All these functions require object OIDs to identify the object to be
checked. If you want to test an object by name, it is convenient to use
the OID alias types (regclass, regtype,
regprocedure, or regoperator), for example
SELECT pg_type_is_visible('myschema.widget'::regtype);
Note that it would not make much sense to test an unqualified name in
this way --- if the name can be recognized at all, it must be visible.
Table 6-31 lists functions that
extract information from the system catalogs.
pg_get_viewdef(),
pg_get_ruledef(),
pg_get_indexdef(), and
pg_get_constraintdef() respectively
reconstruct the creating command for a view, rule, index, or
constraint. (Note that this is a decompiled reconstruction, not
the verbatim text of the command.) At present
pg_get_constraintdef() only works for
foreign-key constraints. pg_get_userbyid()
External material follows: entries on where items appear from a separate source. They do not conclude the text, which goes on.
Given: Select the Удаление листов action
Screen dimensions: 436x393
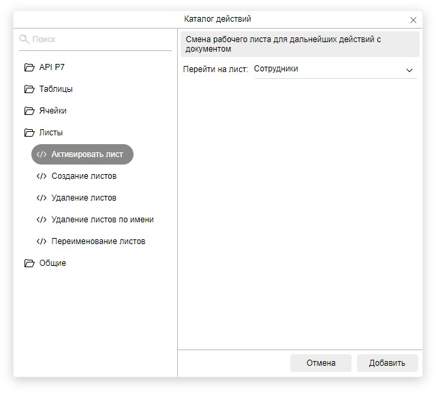Looking at the screenshot, I should click(x=84, y=198).
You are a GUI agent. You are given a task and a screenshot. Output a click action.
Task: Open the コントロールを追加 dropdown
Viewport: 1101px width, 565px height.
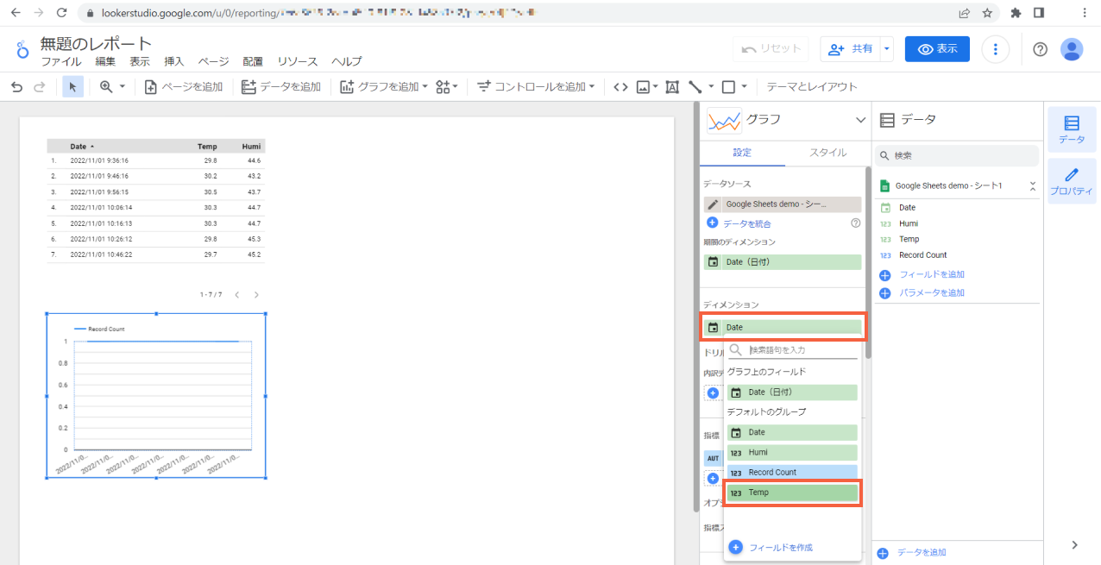point(535,86)
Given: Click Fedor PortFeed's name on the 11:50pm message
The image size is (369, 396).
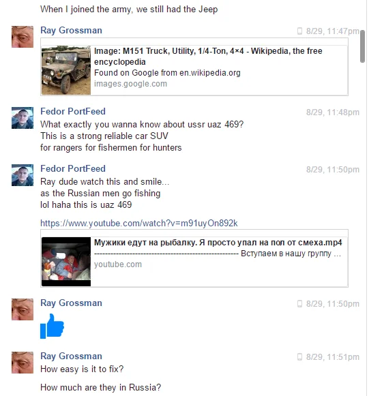Looking at the screenshot, I should pyautogui.click(x=73, y=169).
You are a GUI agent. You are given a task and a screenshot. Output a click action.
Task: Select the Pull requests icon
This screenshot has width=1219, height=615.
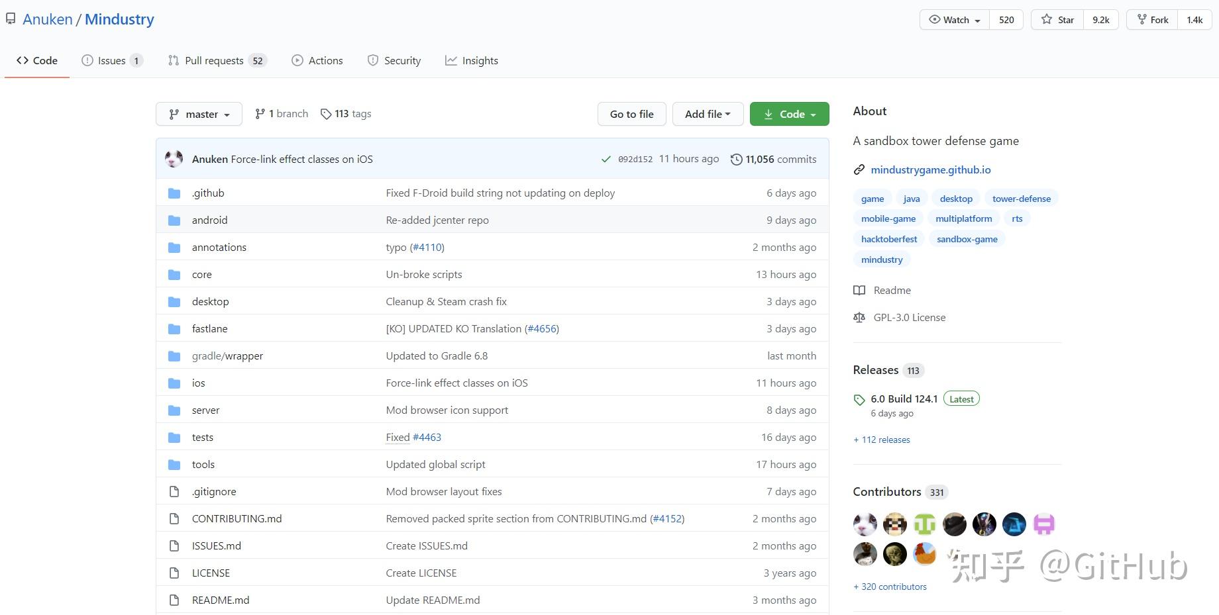[173, 60]
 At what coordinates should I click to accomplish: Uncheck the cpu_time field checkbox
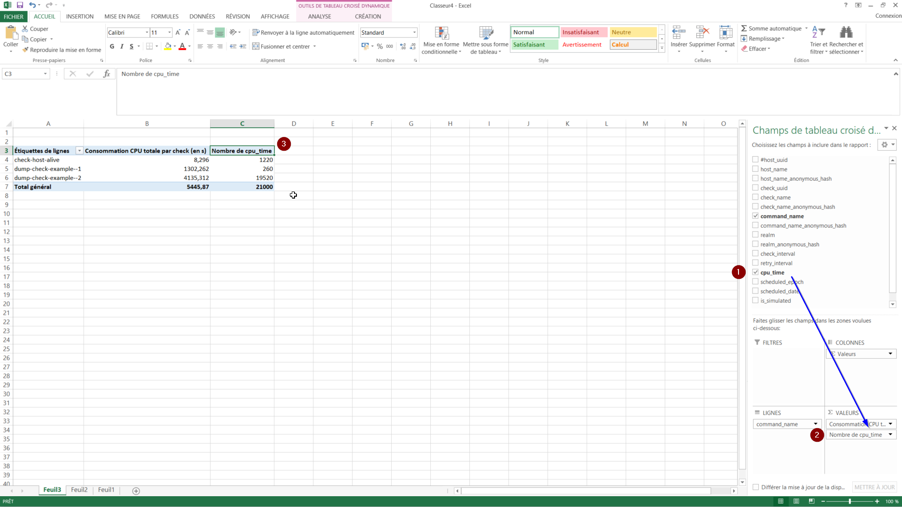(x=755, y=272)
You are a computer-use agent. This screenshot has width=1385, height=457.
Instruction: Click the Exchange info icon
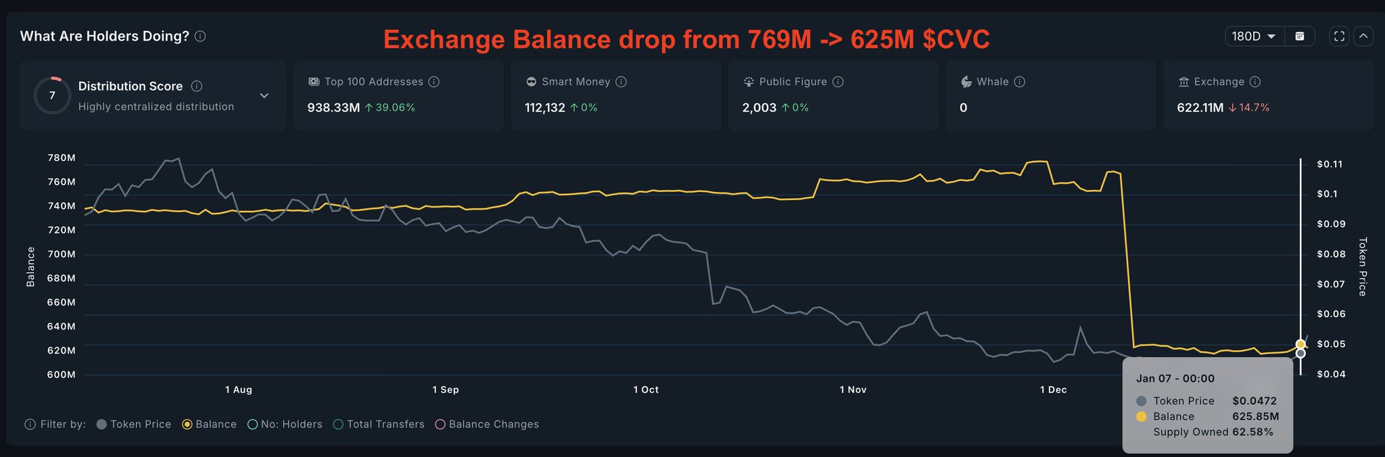(1255, 82)
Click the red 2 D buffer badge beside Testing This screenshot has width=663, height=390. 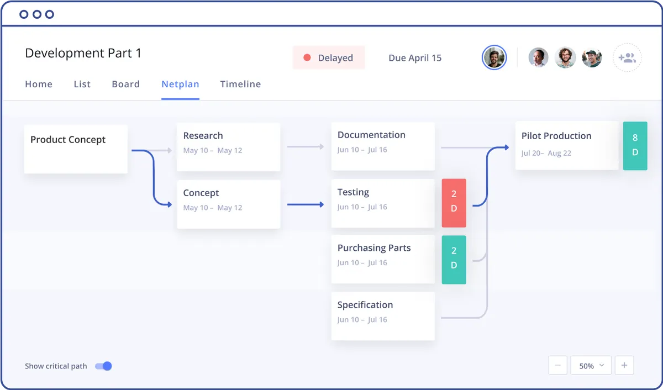[x=454, y=203]
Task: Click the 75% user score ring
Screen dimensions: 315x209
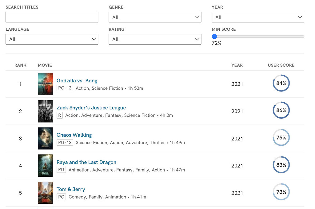Action: (281, 138)
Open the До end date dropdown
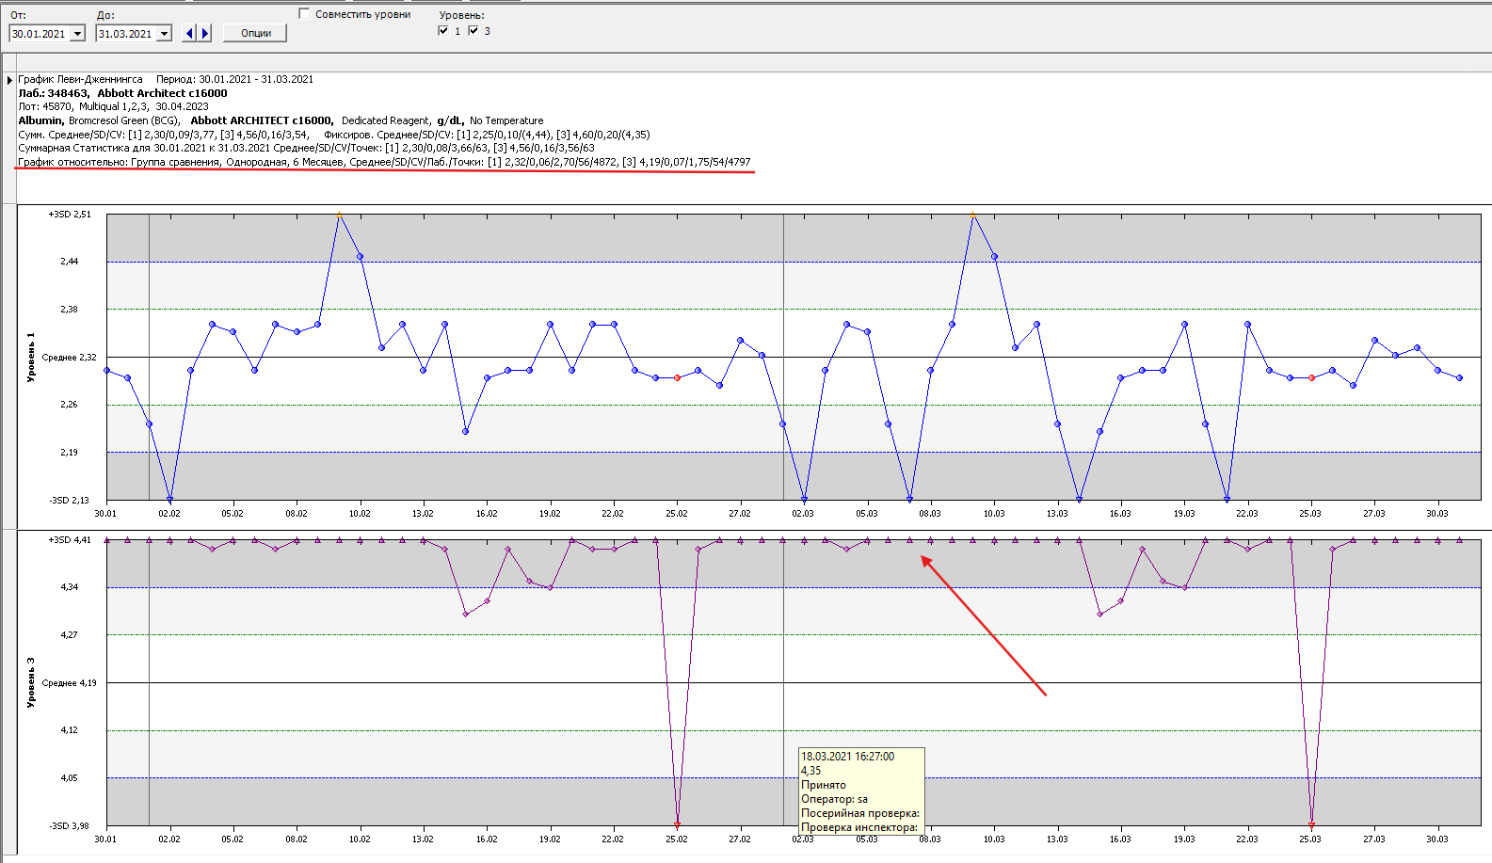This screenshot has width=1492, height=863. 164,34
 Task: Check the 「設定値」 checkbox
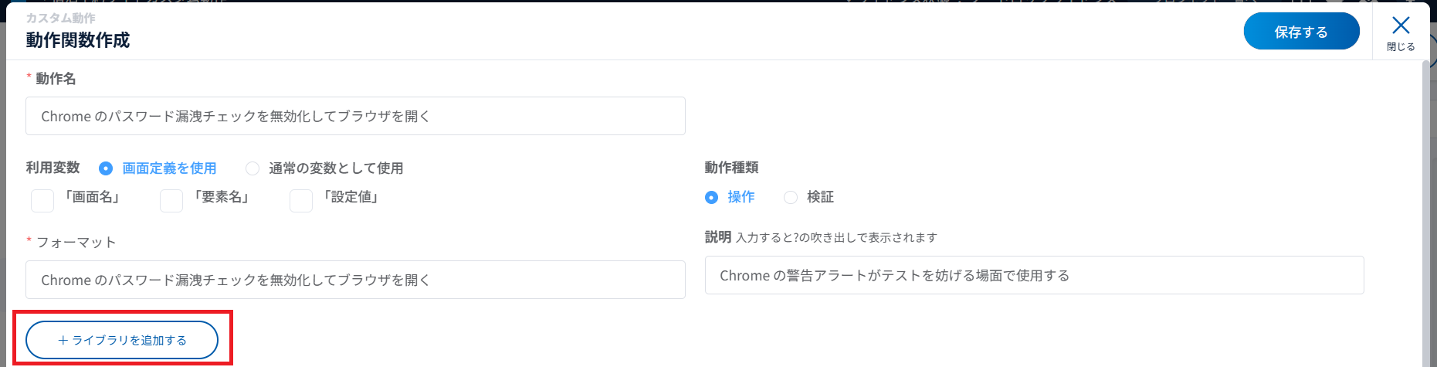(301, 200)
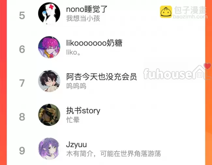Viewport: 212px width, 165px height.
Task: Open user 执书story profile name
Action: tap(83, 111)
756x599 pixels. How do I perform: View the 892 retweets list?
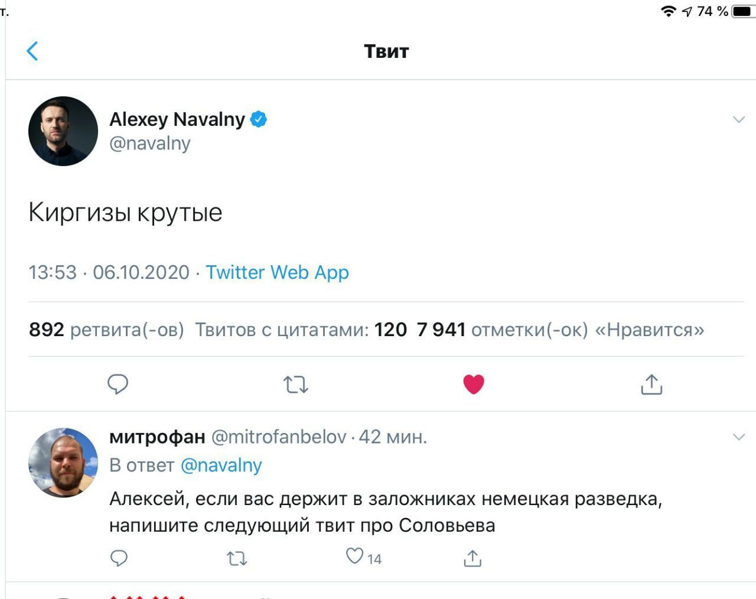tap(106, 330)
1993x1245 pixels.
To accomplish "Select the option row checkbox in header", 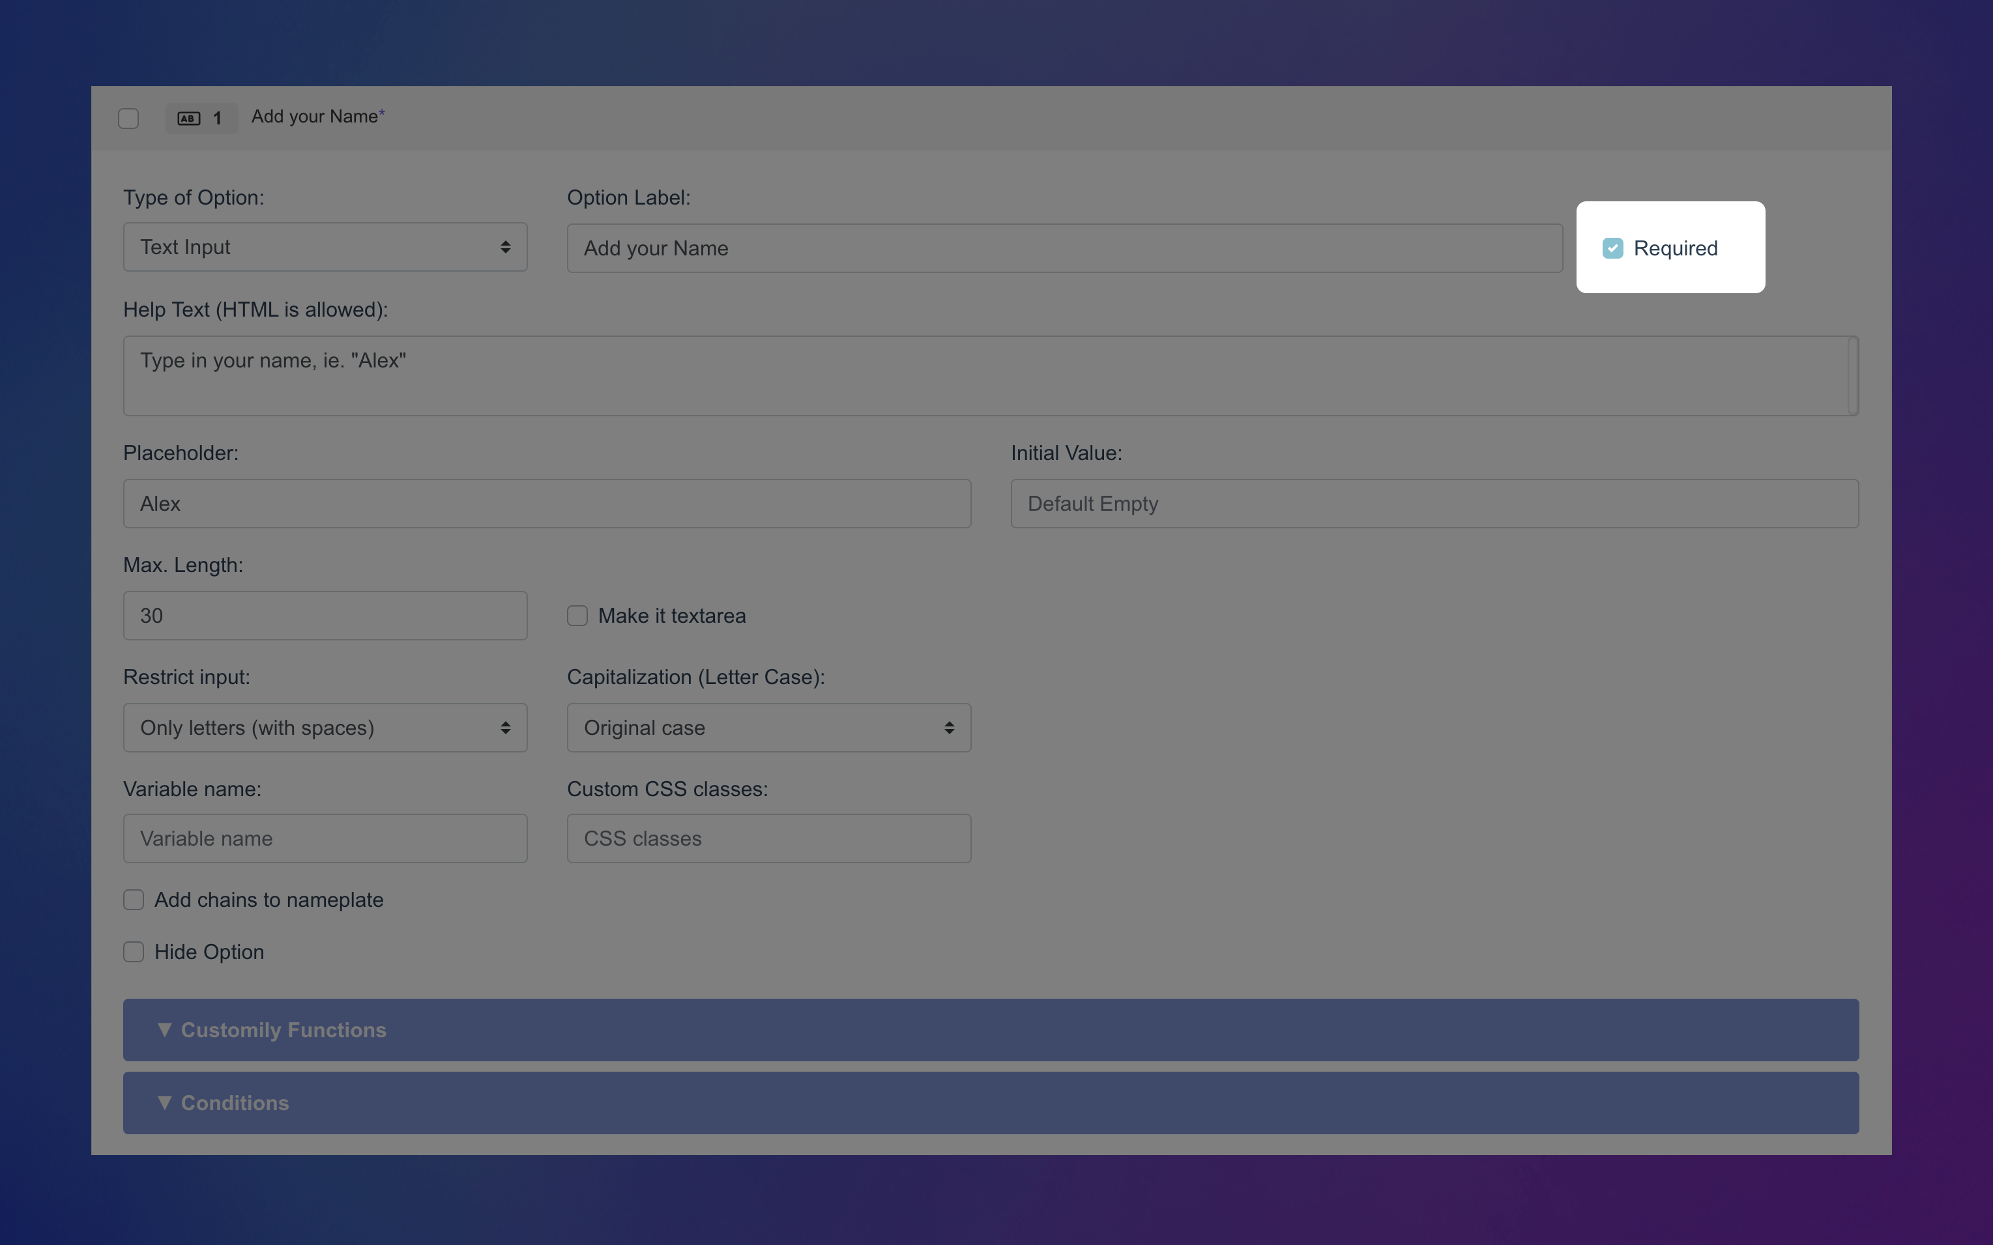I will click(128, 119).
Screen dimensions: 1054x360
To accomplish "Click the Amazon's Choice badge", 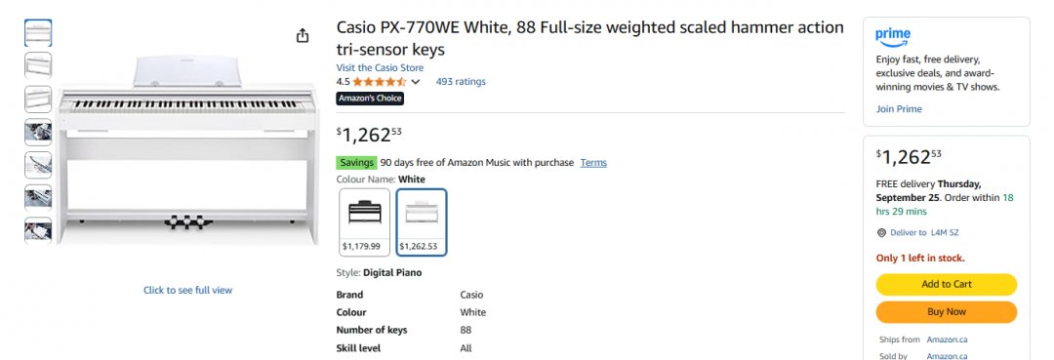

extracts a user's name given a usesysid
value.
Table 6-31. Catalog Information Functions
| Name | Return Type | Description |
|---|
| pg_get_viewdef(viewname) | text | Get CREATE VIEW command for view (deprecated) |
| pg_get_viewdef(viewOID) | text | Get CREATE VIEW command for view |
| pg_get_ruledef(ruleOID) | text | Get CREATE RULE command for rule |
| pg_get_indexdef(indexOID) | text | Get CREATE INDEX command for index |
| pg_get_constraintdef(constraintOID) | text | Get definition of a constraint |
| pg_get_userbyid(userid) | name | Get user name with given ID |
The function shown in Table 6-32 extract comments
previously stored with the COMMENT command. A
null value is returned if no comment can be found matching the
specified parameters.
Table 6-32. Comment Information Functions
| Name | Return Type | Description |
|---|
| obj_description(objectOID, tablename) | text | Get comment for a database object |
| obj_description(objectOID) | text | Get comment for a database object (deprecated) |
| col_description(tableOID, columnnumber) | text | Get comment for a table column |
The two-parameter form of obj_description() returns the
comment for a database object specified by its OID and the name of the
containing system catalog. For example,
obj_description(123456,'pg_class')
would retrieve the comment for a table with OID 123456.
The one-parameter form of obj_description() requires only
the object OID. It is now deprecated since there is no guarantee that
OIDs are unique across different system catalogs; therefore, the wrong
comment could be returned.
col_description() returns the comment for a table column,
which is specified by the OID of its table and its column number.
obj_description() cannot be used for table columns since
columns do not have OIDs of their own.